### TASK OBJECTIVE:
Below are records to be reproduced exactly and in full.

(Saved entries)
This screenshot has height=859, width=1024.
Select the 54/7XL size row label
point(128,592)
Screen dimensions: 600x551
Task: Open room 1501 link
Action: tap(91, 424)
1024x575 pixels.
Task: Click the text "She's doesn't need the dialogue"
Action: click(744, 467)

### YOUR SOLUTION:
This screenshot has height=859, width=1024.
Select the 54/7XL size row label
point(128,592)
Screen dimensions: 600x551
Task: Open room 1501 link
Action: tap(91, 424)
1024x575 pixels.
Task: Click the text "She's doesn't need the dialogue"
Action: click(744, 467)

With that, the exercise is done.